= Task objective =
Format the data below, from the line containing "Click the error icon on line 19" down to the line containing "[x=283, y=433]", as a numbered list with blank lines skipped and pictures left out.

= Supplied material =
────────────────────────────────────────

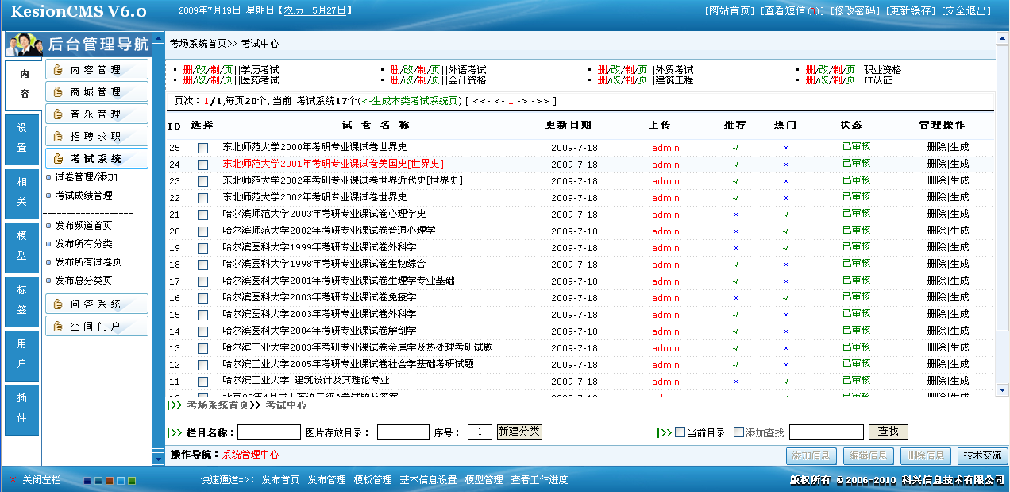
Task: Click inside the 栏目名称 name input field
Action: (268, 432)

────────────────────────────────────────

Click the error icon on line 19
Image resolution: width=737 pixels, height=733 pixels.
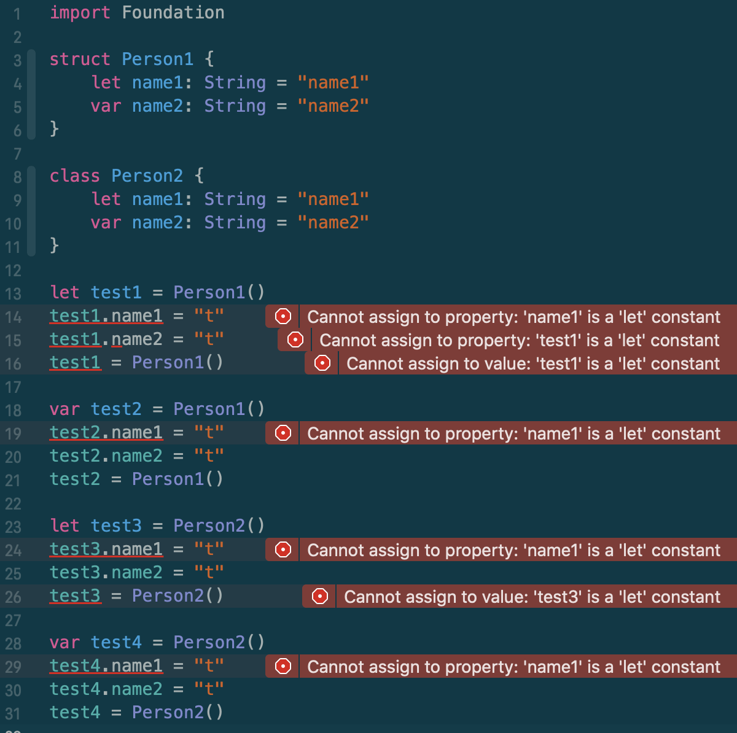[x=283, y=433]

────────────────────────────────────────

= In response =
1. Click the error icon on line 19
2. Image resolution: width=737 pixels, height=733 pixels.
3. [x=283, y=433]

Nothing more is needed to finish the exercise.